## What to do
Every entry is to be returned exactly as it stands; the pictures are to be dropped.

## Supplied information
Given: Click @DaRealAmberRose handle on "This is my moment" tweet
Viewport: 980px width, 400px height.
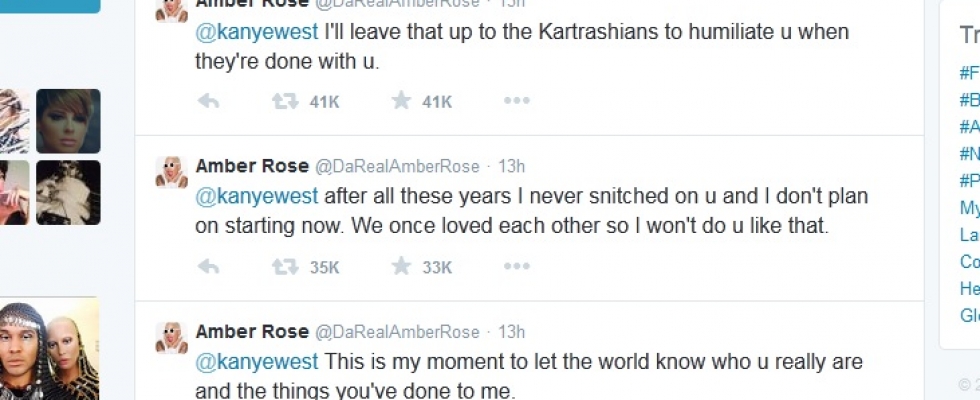Looking at the screenshot, I should (x=397, y=332).
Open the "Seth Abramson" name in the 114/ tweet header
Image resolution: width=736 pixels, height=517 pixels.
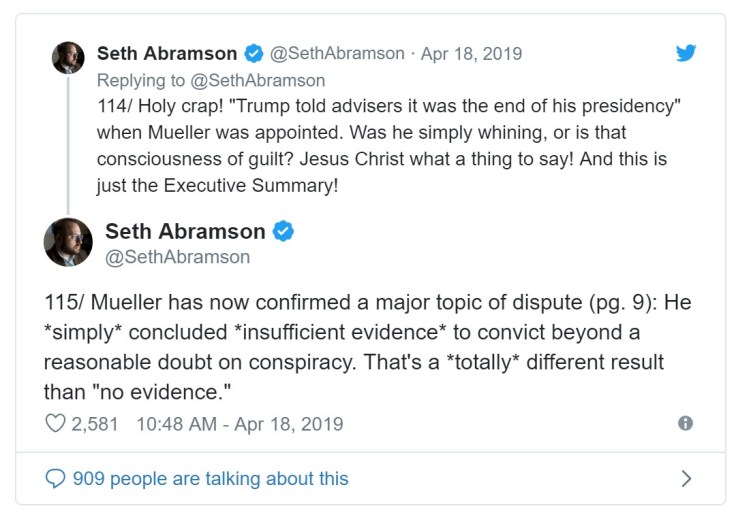click(x=167, y=53)
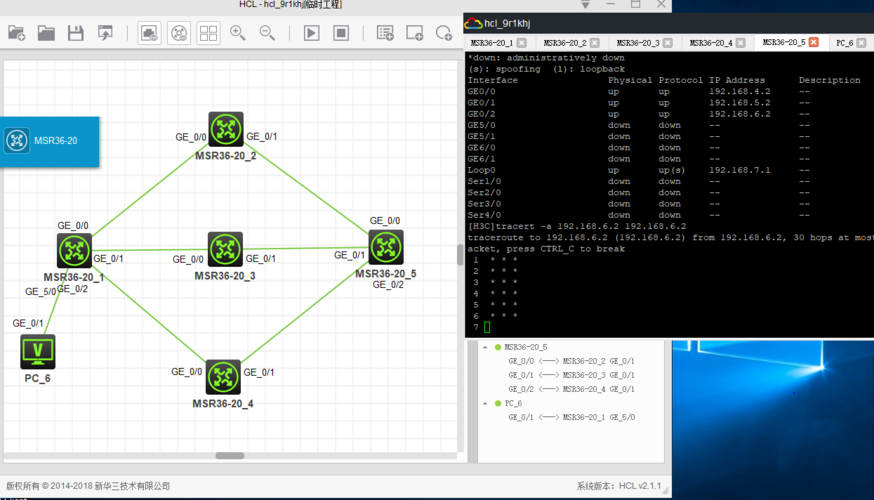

## Written answer
Given: Click @DaRealAmberRose handle on "This is my moment" tweet
Viewport: 980px width, 400px height.
Looking at the screenshot, I should (x=397, y=332).
Open the "Seth Abramson" name in the 114/ tweet header
Image resolution: width=736 pixels, height=517 pixels.
click(x=167, y=53)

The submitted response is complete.